▶ PROBLEM REQUIREMENTS:
Look through the entries below and return all lines including the word "Show".

(Stored data)
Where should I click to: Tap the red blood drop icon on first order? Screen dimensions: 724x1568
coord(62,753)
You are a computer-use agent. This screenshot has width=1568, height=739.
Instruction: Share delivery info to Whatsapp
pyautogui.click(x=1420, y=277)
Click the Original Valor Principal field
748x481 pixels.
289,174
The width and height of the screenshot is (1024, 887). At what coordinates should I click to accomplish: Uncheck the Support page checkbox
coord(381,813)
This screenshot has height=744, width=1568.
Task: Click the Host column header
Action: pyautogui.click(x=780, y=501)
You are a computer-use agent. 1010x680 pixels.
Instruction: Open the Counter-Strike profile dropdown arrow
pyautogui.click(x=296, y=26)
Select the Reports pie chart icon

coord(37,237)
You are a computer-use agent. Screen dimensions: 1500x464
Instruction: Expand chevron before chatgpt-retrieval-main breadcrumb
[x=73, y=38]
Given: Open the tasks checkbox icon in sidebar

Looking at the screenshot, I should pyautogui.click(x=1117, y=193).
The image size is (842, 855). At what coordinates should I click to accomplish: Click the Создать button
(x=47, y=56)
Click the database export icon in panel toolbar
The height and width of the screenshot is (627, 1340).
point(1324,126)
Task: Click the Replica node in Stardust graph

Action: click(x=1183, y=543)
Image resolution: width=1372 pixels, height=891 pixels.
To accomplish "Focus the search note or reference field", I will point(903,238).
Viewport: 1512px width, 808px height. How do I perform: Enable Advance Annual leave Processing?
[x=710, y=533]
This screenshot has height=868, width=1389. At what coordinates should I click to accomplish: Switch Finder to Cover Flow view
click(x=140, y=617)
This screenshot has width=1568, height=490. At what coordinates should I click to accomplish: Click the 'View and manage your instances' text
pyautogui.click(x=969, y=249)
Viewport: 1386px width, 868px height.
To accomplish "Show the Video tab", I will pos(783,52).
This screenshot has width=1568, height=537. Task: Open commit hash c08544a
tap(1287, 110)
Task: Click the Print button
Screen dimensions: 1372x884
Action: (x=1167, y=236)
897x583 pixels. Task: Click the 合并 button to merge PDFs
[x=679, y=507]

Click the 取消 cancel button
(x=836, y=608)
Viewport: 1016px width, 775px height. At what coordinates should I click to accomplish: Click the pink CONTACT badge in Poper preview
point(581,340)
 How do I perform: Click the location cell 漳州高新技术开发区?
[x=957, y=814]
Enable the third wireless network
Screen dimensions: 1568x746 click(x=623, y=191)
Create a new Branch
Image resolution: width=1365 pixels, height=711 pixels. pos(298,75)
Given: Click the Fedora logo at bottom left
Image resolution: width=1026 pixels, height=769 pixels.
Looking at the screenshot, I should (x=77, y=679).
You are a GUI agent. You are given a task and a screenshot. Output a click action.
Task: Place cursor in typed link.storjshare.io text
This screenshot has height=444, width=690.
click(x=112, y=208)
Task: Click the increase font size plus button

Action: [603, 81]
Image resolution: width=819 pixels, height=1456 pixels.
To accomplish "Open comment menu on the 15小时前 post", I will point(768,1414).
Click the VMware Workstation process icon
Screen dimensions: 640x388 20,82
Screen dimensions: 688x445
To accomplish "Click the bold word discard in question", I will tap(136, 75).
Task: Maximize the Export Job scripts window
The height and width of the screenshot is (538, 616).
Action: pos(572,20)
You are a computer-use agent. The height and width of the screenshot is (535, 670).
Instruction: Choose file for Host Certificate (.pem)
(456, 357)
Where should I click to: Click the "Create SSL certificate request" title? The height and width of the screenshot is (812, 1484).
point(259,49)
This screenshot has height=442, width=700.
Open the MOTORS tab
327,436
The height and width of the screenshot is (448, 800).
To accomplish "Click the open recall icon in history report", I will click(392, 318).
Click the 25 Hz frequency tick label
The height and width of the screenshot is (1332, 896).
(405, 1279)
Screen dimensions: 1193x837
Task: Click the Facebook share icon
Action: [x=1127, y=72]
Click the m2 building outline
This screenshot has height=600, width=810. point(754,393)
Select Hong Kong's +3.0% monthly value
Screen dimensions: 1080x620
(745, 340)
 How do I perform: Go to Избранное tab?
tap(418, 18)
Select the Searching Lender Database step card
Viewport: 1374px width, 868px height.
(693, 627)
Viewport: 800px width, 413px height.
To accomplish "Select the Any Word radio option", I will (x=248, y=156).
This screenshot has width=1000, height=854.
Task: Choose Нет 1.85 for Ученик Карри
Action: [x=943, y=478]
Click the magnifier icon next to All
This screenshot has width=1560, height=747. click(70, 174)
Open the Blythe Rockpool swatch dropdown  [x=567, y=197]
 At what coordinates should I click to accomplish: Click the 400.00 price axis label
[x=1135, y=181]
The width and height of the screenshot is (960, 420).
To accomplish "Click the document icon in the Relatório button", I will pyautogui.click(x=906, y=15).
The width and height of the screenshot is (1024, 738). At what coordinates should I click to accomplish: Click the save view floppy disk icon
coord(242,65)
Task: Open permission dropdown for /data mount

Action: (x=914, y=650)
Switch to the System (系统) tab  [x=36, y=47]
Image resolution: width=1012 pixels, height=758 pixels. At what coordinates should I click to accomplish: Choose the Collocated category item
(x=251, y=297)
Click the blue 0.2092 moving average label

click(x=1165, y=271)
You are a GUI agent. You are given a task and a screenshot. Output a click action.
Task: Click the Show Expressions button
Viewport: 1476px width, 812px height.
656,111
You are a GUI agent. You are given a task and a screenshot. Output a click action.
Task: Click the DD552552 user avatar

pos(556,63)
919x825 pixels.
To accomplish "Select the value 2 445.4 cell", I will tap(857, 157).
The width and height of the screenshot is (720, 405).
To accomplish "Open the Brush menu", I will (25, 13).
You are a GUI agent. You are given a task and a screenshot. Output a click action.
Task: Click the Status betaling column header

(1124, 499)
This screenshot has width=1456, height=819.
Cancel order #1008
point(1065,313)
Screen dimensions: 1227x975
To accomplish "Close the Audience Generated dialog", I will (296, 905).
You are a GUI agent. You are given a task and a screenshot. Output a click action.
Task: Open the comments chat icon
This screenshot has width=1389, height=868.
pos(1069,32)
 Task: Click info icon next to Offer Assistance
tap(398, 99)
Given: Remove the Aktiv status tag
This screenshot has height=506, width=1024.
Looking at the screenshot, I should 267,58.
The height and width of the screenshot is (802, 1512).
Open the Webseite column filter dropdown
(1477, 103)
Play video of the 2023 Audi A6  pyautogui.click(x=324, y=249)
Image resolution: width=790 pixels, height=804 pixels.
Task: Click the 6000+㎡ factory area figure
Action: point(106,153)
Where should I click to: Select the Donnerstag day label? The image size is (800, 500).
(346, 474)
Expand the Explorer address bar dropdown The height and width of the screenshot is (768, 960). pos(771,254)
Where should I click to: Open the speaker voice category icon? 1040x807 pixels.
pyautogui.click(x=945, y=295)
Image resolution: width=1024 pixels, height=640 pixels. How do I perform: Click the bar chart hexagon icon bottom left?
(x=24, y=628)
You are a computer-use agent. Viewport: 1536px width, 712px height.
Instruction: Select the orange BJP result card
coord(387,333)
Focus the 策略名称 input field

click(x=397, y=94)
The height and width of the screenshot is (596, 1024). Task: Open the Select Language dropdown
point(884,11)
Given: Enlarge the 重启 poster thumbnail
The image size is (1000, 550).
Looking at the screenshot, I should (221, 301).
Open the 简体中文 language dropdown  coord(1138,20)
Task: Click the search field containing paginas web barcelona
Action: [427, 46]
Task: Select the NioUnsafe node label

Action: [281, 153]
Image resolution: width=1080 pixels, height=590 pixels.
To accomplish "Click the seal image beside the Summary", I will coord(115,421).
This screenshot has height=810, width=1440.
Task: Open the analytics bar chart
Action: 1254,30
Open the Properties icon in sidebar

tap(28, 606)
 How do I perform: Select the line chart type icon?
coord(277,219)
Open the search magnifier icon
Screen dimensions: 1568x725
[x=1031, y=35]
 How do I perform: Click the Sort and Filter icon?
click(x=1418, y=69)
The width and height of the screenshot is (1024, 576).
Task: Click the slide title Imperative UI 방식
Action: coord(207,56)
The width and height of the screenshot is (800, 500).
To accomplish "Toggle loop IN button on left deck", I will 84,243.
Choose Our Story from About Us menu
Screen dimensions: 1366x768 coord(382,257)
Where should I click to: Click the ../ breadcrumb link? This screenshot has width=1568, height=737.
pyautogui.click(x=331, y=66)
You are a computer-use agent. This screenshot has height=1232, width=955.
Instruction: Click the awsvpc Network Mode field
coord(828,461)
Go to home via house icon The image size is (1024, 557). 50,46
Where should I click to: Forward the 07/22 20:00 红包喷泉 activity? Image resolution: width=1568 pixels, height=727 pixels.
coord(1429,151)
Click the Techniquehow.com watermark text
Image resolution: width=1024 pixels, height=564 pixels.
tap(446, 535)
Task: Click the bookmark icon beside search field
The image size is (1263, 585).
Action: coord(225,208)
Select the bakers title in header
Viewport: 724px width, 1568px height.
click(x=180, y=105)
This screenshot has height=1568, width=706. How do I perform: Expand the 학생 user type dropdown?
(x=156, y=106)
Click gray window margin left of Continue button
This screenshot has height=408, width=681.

▶ SOLVED EXERCISE:
To accomplish "Show the Video tab", I will pos(783,52).
Task: Click the Show Expressions button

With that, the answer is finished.